1.1 The definition of bayesian estimation
- $(\Omega, \mathcal{F}, P)$,
- probability sp.
- $N \in \mathbb{N}$,
- the dimention of the inputs
- $n \in \mathbb{N}$,
- the number of input data
- $x_{i} \in \mathbb{R}^{N}$ $(i = 1, \ldots, n)$,
- we call \(\{x_{i}\}_{i=1, \ldots, n}\) a sample,
- $x_{i}$ is the actual observed data
- $x^{n} := (x_{1}, \ldots, x_{n})$,
- $X_{i, q} \ (i = 1, \ldots, n)$,
- i.i.d. of true r.v. $X$ whose p.d.f. is $q$,
- $q_{X^{n}}$,
- p.d.f. over $(\mathbb{R}^{N})^{n}$,
- $X_{q}^{n} = (X_{1}, \ldots, X_{n})$,
- the r.v.s whose distribution is $q_{X_{q}^{n}}$,
Remark 2
In statitstics, estimating true distribution based on samples is called statistical inference/estimation.
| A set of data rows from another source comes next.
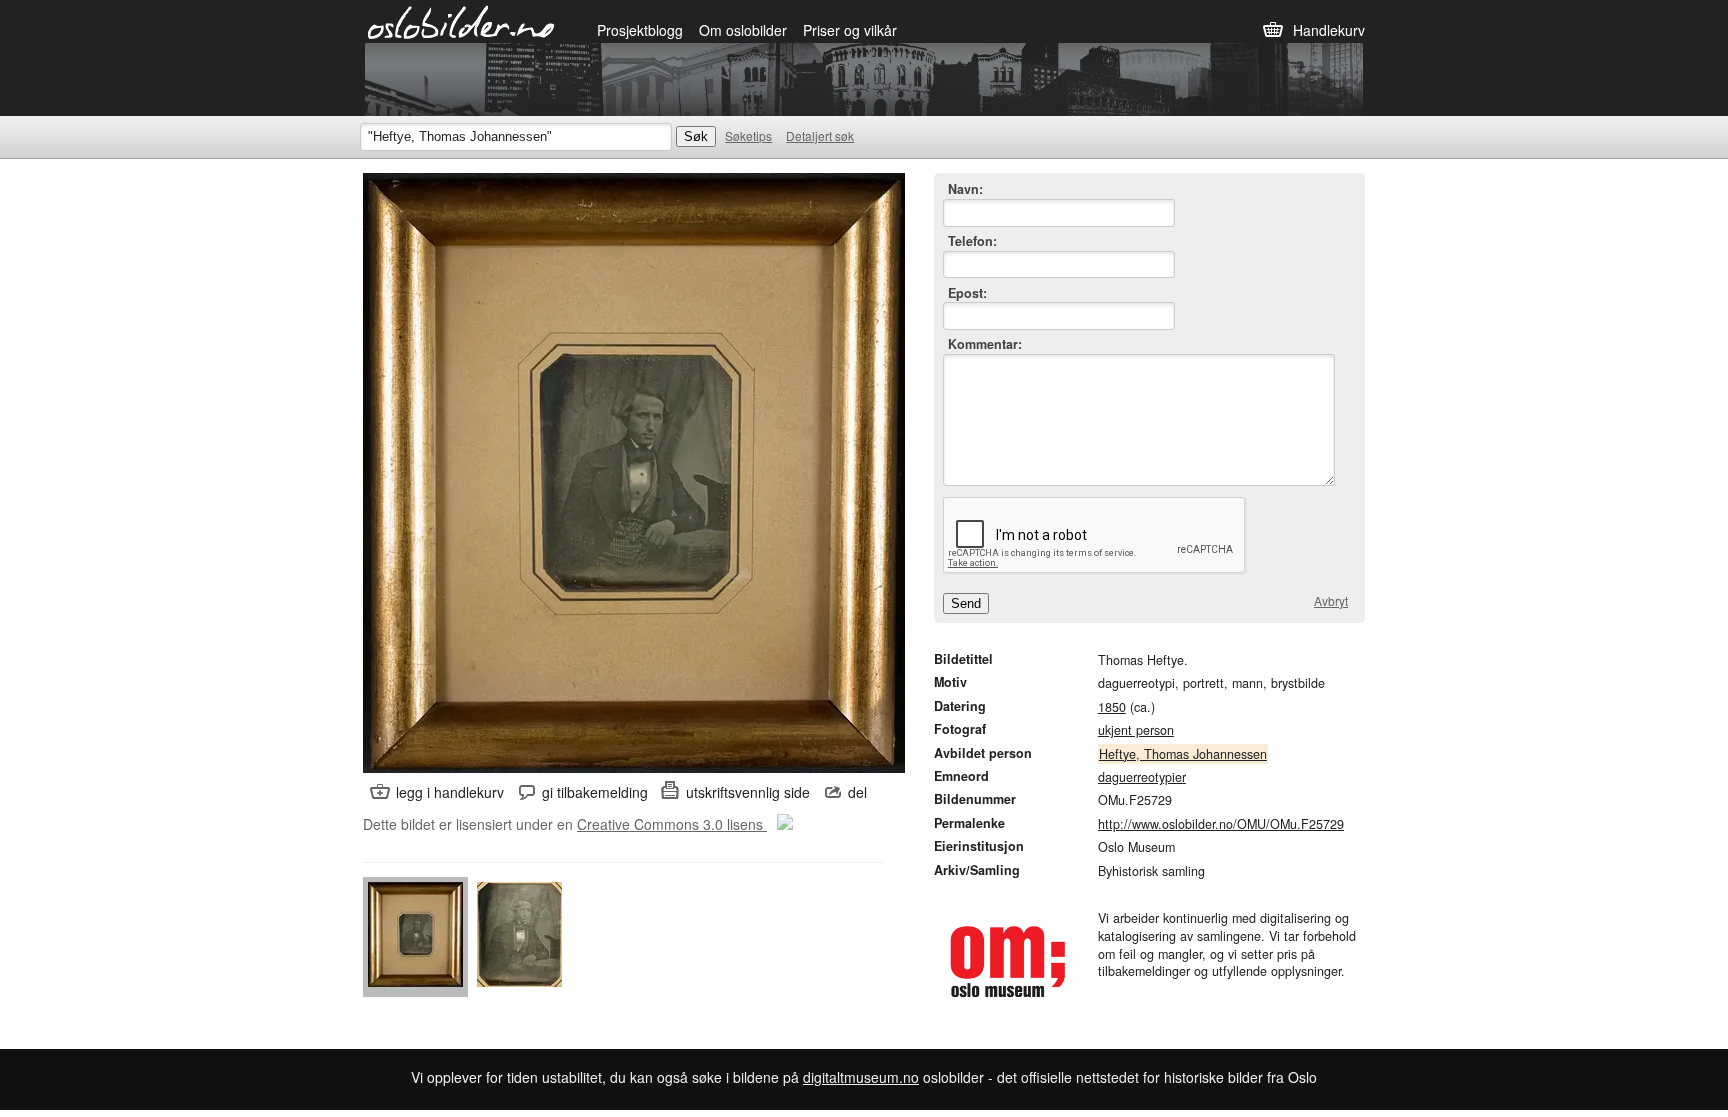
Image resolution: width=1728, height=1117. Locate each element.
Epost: (967, 293)
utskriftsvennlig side (748, 792)
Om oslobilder (743, 30)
However, in information theory, such the estimation is called statistical learning.
Let $f: (\mathbb{R}^{N})^{n} \rightarrow \mathbb{R}$.
\[\mathrm{E} \left[ f(X^{n}) \right] = \int_{\mathbb{R}^{N}} \cdots \int_{\mathbb{R}^{N}} f(x_{1}, \ldots, x_{n}) \ \prod_{i=1}^{n} q(x) dx_{i} .\]- $d \in \mathbb{N}$,
- the dimension of the parameters of given model
- $W \subseteq \mathbb{R}^{d}$,
- parameter space
- $\Theta$,
- r.v. of parameter
- $p(x \mid w)$,
- the p.d.f. of $X$ given $\Theta = w$,
- statistical model
- $\varphi: W \rightarrow \mathbb{R}$,
- the p.d.f. of $\Theta$,
- prior distribution
- $\beta \in \mathbb{R}_{> 0}$,
- constant
- inverse temperature
Given $p(x \mid w)$, $\varphi(x)$, we can define random variables whose p.d.f. is
\[\begin{eqnarray} x \in \mathbb{R}^{N}, \ \int_{W} p(x \mid w) \varphi(x) \ dx & = & \int_{W} p(x \mid w) \frac{ p(x, w) }{ \varphi(w) } \varphi(x) \ dx \nonumber \\ & = & p(x) \nonumber \end{eqnarray}\]We denote the random variables defined the above p.d.f. by $X_{i}$ which is $\mathbb{R}^{N}$-valued function for each $i = 1, \ldots, n$. In addition, we assume this variables is conditional independent to parameters, that is,
\[\begin{eqnarray} p(x^{n} \mid w) = p(x_{1}, \ldots, x_{n} \mid w) = \prod_{i=1}^{n} p(x_{i} \mid w) \nonumber \end{eqnarray}\]Note that we assume that the random variables defined by the true distribution is I.I.D. of $q$, however, the random variables defiened above don’t have to be independent, but conditionally independent to parameters.
Remark
$p(x \mid w)$ is the p.d.f. of
\[\mathrm{E} \left[ X \mid \Theta = w \right]\]where $\Theta$ is a random variable whose p.d.f. is $\varphi$.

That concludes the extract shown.